▸ **Task requirements**
Below are records; copy every line in them that holds the word "axis".

[Records from a dataset]
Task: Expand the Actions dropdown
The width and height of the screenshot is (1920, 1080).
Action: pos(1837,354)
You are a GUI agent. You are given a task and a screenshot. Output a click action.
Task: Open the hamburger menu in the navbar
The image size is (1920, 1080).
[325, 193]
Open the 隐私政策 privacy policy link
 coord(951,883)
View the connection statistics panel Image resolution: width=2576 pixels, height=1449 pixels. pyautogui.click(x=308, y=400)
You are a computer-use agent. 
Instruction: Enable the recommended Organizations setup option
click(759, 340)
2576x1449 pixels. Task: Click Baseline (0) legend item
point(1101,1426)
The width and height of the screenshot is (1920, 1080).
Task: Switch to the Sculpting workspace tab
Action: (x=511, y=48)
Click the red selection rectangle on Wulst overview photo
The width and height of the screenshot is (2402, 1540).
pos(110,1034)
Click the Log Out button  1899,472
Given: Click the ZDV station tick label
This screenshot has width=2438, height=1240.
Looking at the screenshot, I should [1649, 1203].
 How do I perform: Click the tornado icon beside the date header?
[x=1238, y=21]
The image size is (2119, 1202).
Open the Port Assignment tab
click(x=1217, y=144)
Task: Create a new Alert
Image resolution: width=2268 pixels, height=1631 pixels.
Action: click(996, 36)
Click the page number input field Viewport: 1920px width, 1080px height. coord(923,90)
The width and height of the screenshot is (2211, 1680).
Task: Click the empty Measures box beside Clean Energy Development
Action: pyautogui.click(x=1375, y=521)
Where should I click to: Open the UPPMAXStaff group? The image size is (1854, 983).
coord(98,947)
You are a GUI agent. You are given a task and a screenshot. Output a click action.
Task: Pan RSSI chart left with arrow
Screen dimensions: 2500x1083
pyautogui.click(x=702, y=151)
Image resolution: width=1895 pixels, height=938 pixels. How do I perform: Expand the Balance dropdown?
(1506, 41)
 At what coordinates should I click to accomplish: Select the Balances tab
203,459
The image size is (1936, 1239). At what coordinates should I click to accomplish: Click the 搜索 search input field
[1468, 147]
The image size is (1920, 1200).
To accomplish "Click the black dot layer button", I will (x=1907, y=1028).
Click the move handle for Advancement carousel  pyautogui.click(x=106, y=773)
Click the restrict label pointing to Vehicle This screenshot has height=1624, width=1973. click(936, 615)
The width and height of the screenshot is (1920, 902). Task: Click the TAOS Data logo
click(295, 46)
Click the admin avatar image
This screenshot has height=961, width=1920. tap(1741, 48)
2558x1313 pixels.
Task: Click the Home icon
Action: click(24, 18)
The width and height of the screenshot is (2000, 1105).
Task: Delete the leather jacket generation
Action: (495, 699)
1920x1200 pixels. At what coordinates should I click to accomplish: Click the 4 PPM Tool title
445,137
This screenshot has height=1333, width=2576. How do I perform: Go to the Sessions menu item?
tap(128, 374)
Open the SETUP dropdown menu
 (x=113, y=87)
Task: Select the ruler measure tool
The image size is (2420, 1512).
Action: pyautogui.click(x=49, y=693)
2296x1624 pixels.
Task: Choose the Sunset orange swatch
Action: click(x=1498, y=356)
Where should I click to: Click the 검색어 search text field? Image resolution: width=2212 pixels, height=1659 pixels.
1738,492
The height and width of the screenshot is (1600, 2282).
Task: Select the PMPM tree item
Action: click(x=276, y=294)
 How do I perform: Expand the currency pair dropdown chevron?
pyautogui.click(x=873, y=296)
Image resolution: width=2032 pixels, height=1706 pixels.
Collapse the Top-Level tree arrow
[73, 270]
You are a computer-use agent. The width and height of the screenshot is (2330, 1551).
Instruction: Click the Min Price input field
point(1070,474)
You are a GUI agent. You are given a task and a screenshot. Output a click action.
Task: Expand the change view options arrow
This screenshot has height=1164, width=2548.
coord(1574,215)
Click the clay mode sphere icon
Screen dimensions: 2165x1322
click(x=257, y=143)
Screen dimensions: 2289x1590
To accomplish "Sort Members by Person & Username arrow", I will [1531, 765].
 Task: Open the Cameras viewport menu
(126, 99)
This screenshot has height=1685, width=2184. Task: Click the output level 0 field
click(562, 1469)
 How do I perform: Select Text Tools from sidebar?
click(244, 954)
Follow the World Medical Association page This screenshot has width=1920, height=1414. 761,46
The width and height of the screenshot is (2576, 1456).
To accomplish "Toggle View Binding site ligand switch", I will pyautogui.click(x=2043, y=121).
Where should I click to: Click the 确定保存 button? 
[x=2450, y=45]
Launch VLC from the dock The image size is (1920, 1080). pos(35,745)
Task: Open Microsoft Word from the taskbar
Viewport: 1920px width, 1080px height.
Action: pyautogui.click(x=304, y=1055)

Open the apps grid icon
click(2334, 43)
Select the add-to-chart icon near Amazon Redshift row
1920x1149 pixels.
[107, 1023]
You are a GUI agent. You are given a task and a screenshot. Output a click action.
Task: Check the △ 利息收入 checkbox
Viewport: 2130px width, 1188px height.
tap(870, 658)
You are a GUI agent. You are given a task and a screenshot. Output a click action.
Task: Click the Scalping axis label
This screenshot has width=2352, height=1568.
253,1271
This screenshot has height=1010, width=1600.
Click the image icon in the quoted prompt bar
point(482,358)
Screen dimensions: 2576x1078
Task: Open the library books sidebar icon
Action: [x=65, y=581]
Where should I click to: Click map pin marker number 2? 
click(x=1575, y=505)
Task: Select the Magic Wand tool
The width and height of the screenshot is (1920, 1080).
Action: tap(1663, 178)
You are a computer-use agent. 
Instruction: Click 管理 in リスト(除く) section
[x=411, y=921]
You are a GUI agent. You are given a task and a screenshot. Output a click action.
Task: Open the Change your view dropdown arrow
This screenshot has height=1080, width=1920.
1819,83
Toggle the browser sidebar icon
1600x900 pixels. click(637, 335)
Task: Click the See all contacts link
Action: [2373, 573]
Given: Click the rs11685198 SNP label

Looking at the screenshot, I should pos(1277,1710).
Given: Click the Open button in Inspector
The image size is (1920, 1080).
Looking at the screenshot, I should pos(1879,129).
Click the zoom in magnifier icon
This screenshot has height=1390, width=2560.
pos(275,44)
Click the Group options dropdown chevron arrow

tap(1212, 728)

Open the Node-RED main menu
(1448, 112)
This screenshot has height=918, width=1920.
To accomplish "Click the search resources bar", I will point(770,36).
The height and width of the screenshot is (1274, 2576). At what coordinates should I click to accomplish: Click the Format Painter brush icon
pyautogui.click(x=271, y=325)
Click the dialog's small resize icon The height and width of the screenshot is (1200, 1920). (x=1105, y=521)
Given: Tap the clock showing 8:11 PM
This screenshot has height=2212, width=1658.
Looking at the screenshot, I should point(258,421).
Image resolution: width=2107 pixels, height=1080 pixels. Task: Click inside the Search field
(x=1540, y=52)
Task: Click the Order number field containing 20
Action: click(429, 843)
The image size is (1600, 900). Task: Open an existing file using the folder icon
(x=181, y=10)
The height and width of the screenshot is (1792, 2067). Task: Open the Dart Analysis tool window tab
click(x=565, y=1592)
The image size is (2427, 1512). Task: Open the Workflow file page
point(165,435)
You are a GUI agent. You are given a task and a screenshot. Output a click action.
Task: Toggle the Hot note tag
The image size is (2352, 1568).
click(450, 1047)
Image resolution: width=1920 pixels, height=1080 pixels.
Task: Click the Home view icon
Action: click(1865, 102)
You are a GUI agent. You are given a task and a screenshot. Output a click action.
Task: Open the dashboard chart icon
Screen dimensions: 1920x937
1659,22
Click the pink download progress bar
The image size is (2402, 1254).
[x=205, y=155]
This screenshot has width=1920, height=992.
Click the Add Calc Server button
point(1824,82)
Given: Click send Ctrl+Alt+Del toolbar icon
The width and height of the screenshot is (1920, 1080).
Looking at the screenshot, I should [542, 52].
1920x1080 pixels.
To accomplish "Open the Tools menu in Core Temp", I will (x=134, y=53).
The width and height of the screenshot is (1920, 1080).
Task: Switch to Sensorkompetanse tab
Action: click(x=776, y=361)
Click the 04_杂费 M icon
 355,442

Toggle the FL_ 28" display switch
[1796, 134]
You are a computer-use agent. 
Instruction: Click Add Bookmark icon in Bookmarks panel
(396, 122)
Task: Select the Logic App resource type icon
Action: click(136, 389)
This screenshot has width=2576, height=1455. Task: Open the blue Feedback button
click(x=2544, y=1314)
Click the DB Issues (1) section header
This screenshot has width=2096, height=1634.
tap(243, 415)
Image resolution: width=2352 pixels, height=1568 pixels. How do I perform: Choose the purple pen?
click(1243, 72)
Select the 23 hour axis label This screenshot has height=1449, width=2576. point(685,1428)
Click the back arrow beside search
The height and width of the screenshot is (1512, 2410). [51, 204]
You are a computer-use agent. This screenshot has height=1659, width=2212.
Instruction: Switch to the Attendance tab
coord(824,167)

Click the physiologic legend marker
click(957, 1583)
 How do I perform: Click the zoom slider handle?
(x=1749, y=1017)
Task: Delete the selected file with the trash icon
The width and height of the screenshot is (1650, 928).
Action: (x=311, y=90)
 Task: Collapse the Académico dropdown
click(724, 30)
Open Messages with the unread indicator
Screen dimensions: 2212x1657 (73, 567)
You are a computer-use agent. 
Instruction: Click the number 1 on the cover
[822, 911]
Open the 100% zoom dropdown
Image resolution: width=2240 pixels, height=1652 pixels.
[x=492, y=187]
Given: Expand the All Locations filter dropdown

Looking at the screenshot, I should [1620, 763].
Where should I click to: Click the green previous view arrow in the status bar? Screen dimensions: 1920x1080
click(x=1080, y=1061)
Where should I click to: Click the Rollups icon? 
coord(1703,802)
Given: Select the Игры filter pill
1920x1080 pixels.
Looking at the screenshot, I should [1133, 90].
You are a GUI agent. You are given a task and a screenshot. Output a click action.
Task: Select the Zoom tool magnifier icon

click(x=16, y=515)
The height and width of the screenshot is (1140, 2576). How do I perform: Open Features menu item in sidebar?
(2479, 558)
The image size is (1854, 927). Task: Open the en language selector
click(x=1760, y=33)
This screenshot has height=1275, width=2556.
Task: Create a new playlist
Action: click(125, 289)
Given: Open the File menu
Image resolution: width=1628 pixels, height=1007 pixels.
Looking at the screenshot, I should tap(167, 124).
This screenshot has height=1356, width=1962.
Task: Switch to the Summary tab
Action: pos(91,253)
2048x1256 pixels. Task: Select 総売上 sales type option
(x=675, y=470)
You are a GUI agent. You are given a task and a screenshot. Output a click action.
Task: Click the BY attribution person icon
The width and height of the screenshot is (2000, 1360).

▸ **Reply to the task**
Task: Click the Scalping axis label
Select the 23 hour axis label This screenshot has height=1449, width=2576. point(685,1428)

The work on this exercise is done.